Mathilde Mougin
De l’expérience des corps à la fabrique d’une « science » de l’homme : discours pré-anthropologiques dans la littérature de voyage (1578-1721)
Thèse de en Histoire
Sous la direction de Anne Carol et de Sylvie Requemora-Gros
Soutenue le 21/12/2023
Mots clés : récits de voyage, XVIIe siècle, corps
Résumé :
Le corps est au cœur du récit de voyage, par l’expérience inédite que le voyageur fait de son propre corps, exposé à de nouvelles sensations, mais aussi par l’expérience qu’il fait du corps de l’autre. Les corps rencontrés sont en effet l’occasion pour le voyageur de la découverte de nouveaux usages, d’une nouvelle culture et d’un décentrement de soi. Dans le récit de leur expérience, les voyageurs sont conduits à affirmer ou à infirmer, dans l’acte de l’écriture, certaines de leurs certitudes, notamment à propos de l’homme, de son fonctionnement et de son essence.
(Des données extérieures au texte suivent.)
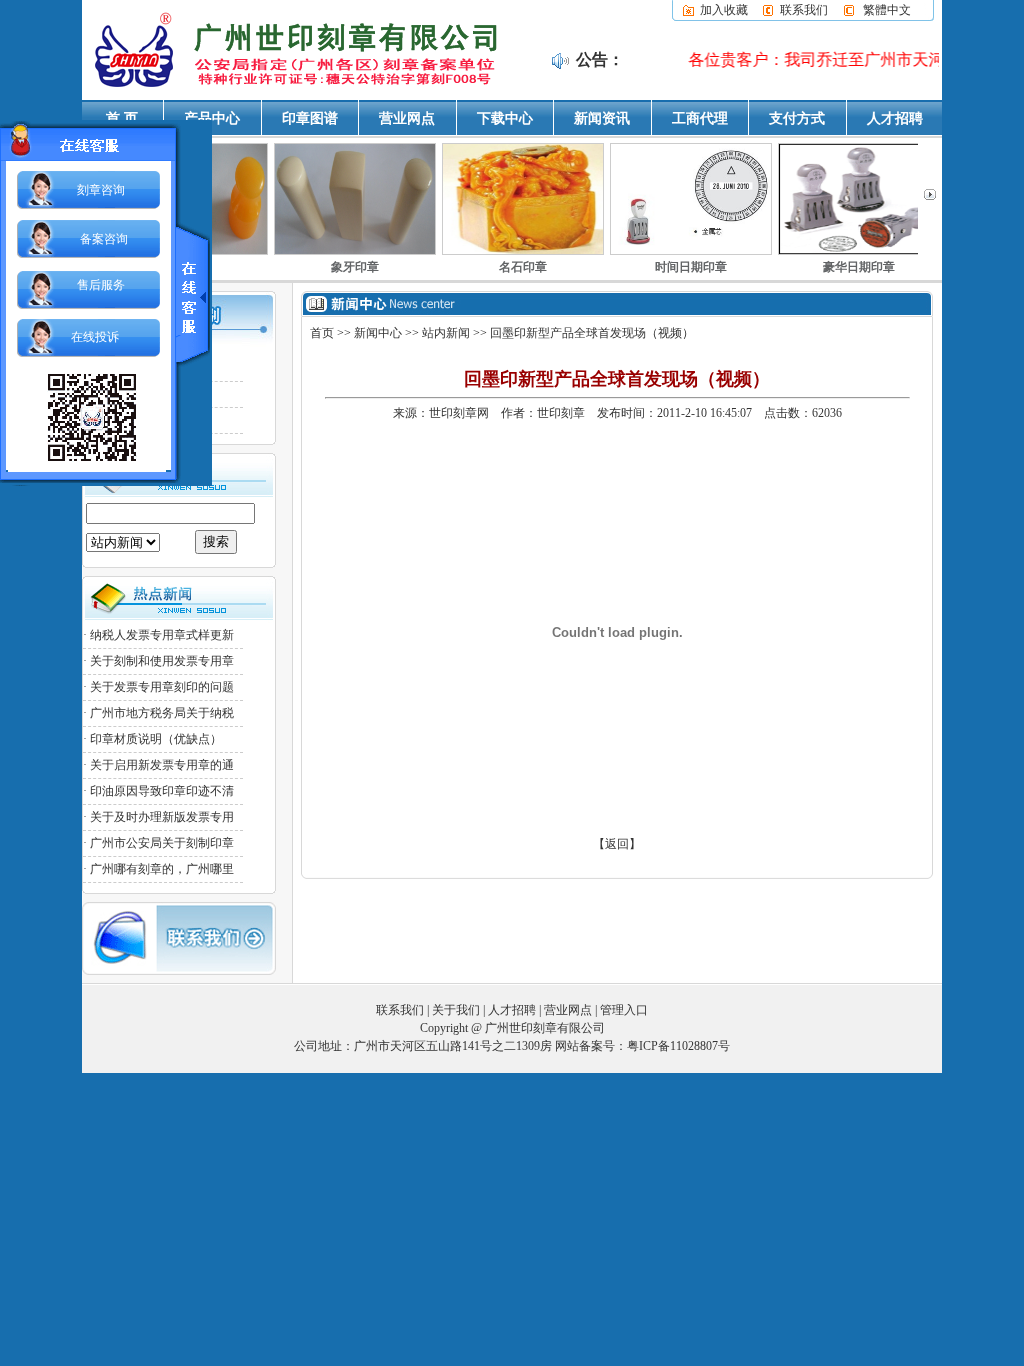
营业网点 (407, 118)
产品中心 (212, 118)
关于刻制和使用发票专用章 (162, 661)
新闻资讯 (602, 118)
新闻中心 (378, 333)
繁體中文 (887, 10)
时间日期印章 (691, 267)
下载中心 (505, 118)
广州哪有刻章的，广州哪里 (162, 869)
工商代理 (700, 118)
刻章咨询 (101, 190)
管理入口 (624, 1010)
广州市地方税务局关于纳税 (162, 713)
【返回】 (617, 844)
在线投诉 (95, 337)
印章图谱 (310, 118)
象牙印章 (355, 267)
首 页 (122, 118)
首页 (322, 333)
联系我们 (804, 10)
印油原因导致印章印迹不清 (162, 791)
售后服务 (101, 285)
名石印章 (523, 267)
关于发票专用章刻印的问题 (162, 687)
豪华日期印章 (859, 267)
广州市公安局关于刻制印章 (162, 843)
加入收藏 (724, 10)
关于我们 (456, 1010)
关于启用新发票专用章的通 (162, 765)
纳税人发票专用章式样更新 (162, 635)
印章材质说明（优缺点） (156, 739)
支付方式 (797, 118)
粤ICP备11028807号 (678, 1046)
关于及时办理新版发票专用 (162, 817)
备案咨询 (104, 239)
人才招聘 (895, 118)
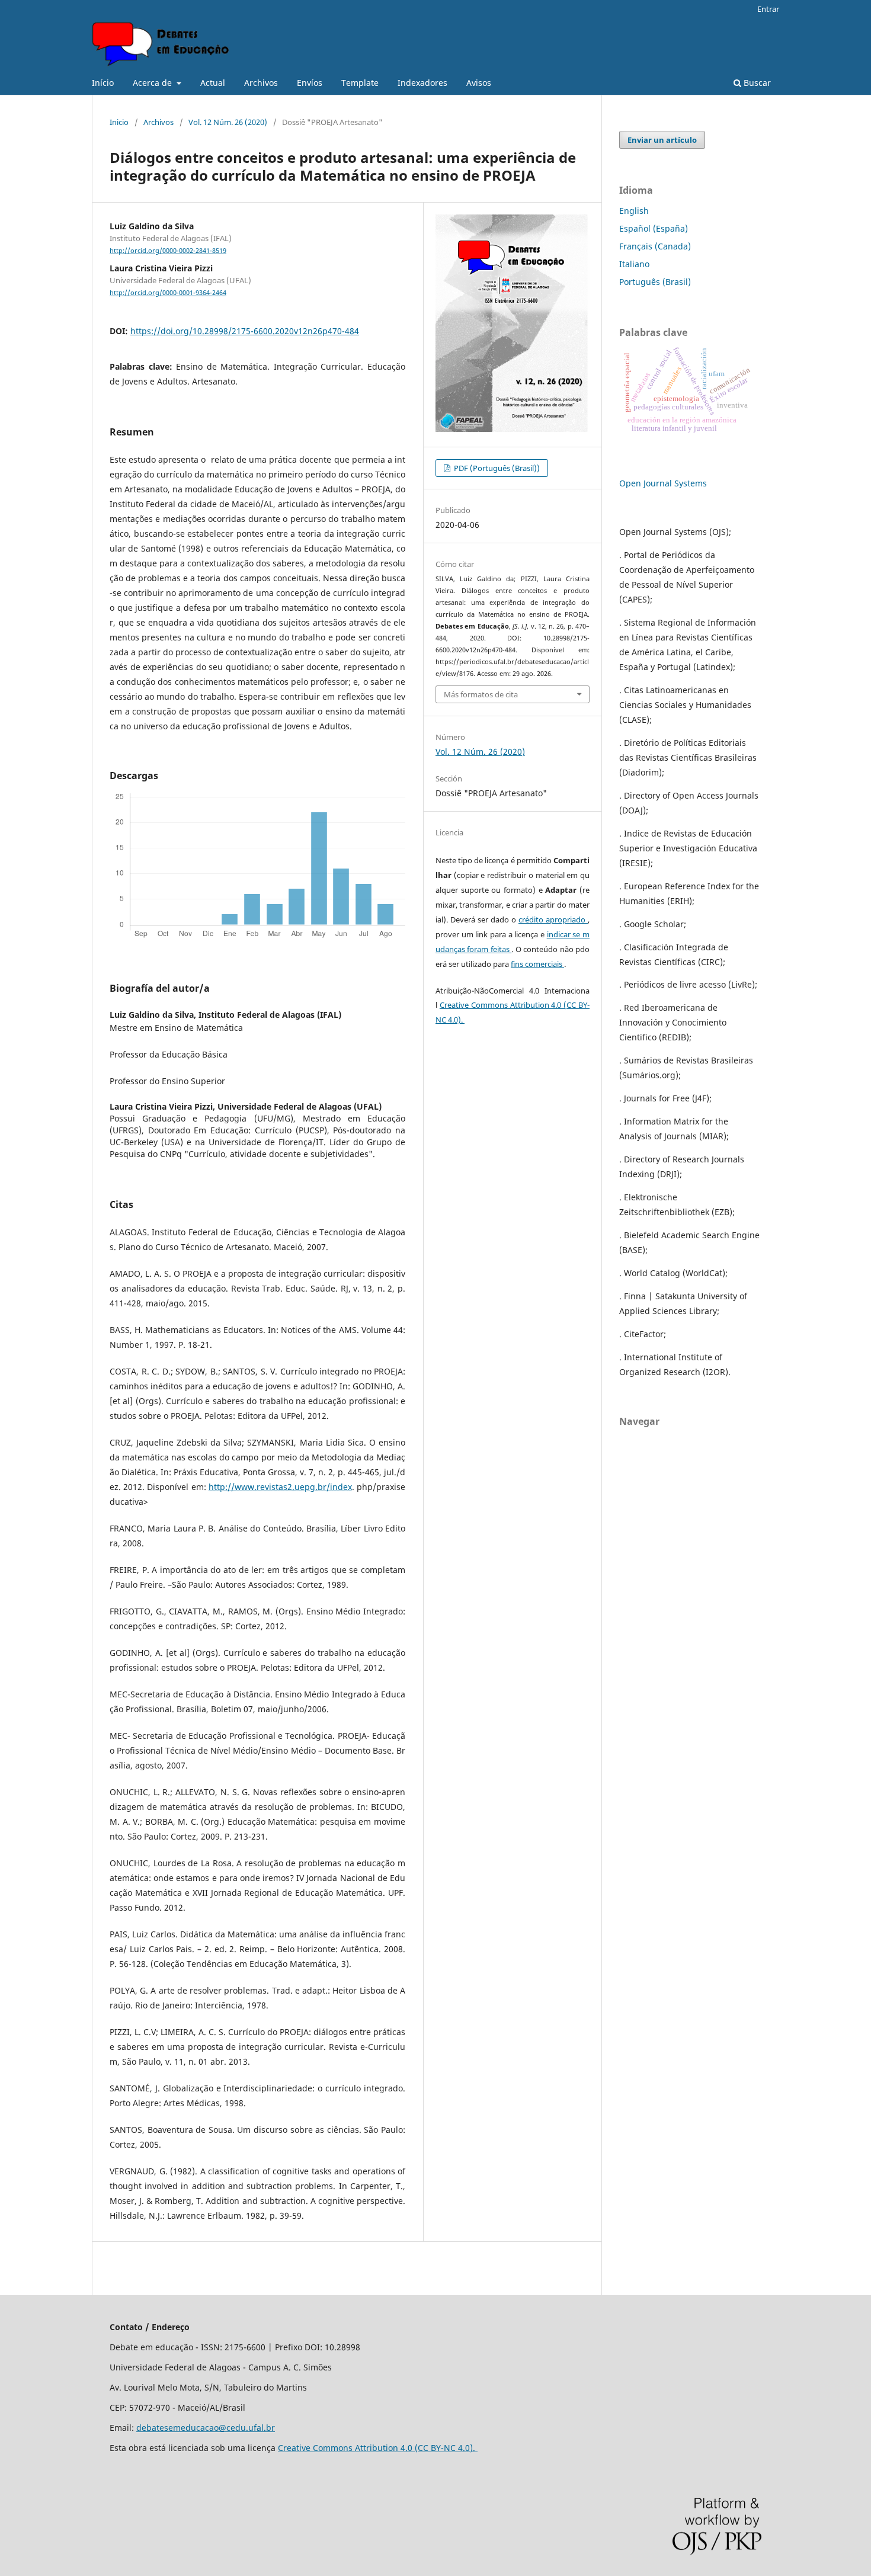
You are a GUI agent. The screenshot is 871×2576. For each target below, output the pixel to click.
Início (103, 82)
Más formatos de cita (481, 694)
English (634, 210)
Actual (212, 82)
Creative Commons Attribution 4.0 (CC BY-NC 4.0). (378, 2447)
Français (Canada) (655, 246)
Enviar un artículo (662, 139)
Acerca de (153, 82)
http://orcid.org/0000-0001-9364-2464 (168, 293)
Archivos (261, 82)
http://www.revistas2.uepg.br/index (280, 1486)
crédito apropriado (553, 919)
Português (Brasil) (655, 281)
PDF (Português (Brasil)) (496, 468)
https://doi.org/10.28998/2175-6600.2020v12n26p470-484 (244, 331)
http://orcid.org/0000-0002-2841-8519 (168, 250)
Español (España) (653, 228)
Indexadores (422, 82)
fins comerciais (537, 964)
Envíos (309, 82)
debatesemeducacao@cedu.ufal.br (205, 2427)
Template (360, 82)
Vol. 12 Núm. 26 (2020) (227, 122)
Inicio (119, 122)
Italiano (634, 264)
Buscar (756, 82)
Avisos (478, 82)
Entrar (768, 9)
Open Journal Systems (663, 483)
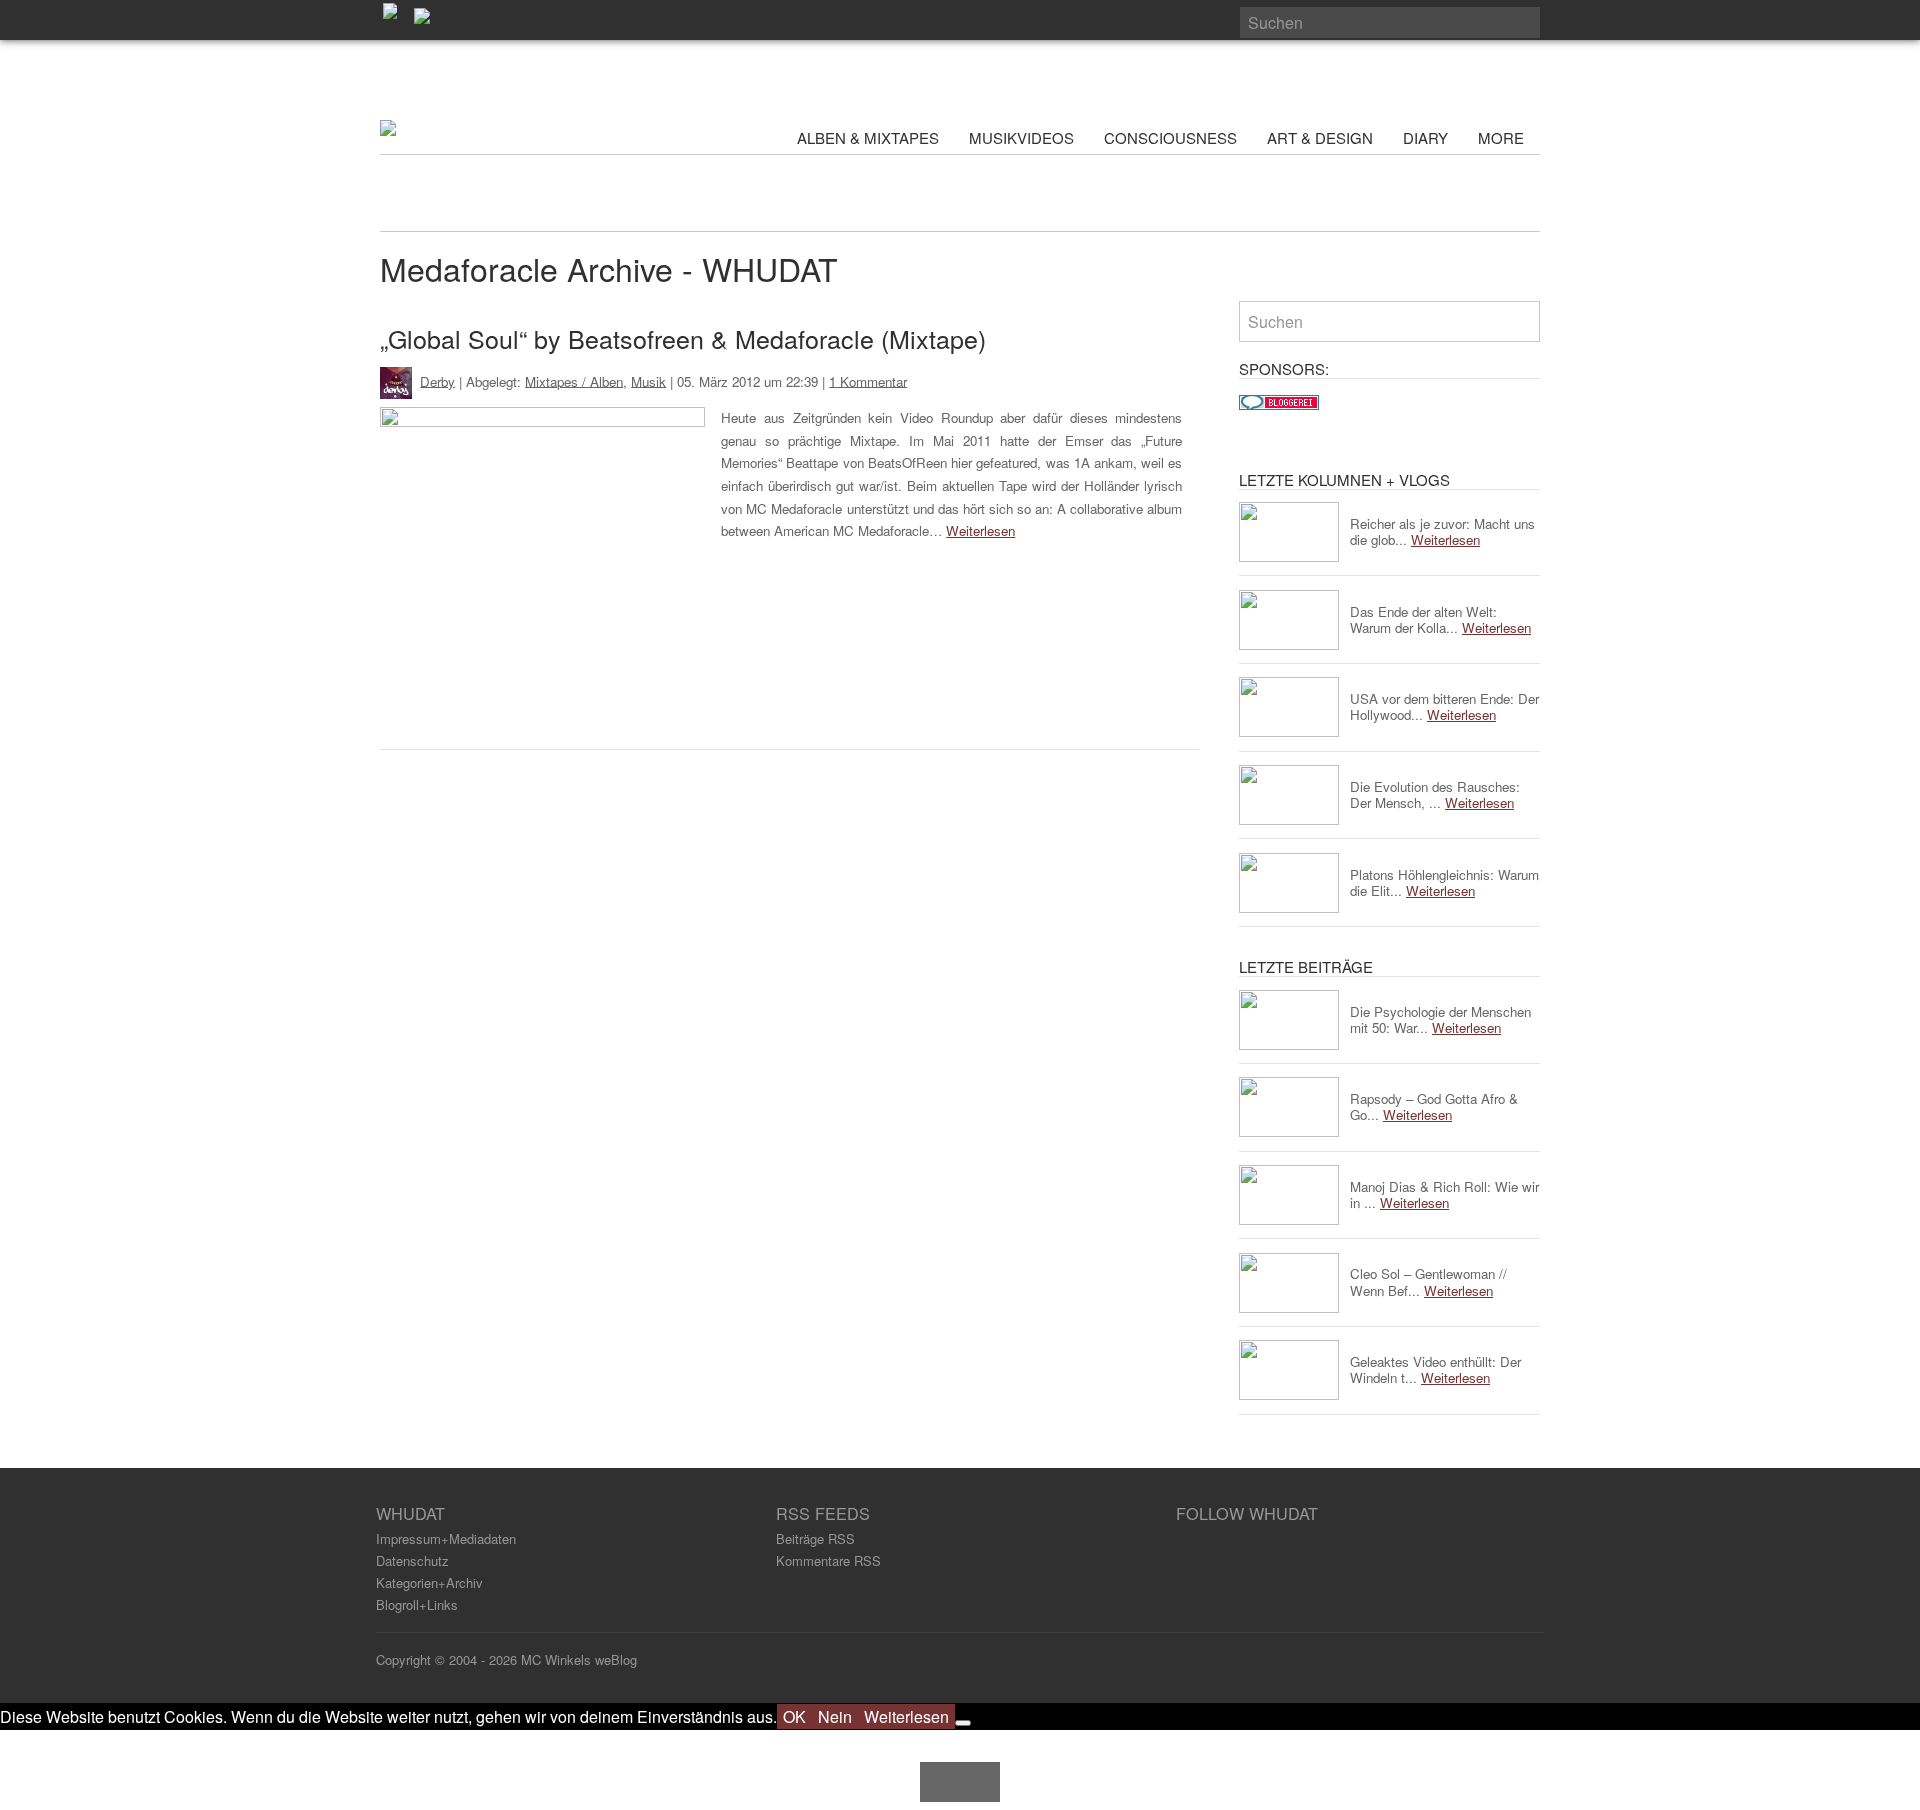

C’est ce dernier point, à savoir la conception de l’homme sensible dans les récits de voyage – conception que l’expérience de la nouveauté et la découverte de sociétés inconnues contribuent à modifier – que nous souhaitons plus particulièrement interroger. En d’autres termes, il convient d’interroger l’anthropologie à l’œuvre dans les récits des voyageurs, comprise dans une acception générale de « définition du genre humain ». C’est cette conception de l’homme, nourrie de références médicales, théologiques ou encore philosophiques, qu’il s’agit de dégager et, dans la mesure du possible, de systématiser. L’expérience physique du voyage, en ce qu’elle conduit à une redécouverte de soi et de l’autre dont la mise en discours témoigne d’une certaine conception de l’homme, paraît donc être un moyen légitime d’engager une réflexion sur l’anthropologie contemporaine des voyageurs. Le corpus d’étude retenu est constitué de récits de voyage de langue française de la fin du XVIe siècle et du XVIIe siècle, comprenant des récits effectués en Amérique (Jean de Léry, Marc Lescarbot), en Orient (Robert Challe, Jean-Baptiste Tavernier, François Bernier, Pierre-Martin de La Martinière), ainsi qu’en Europe (Montaigne). Ce corpus intègre également des gravures (Théodore de Bry) et des cartes (Atlas de Blaeu).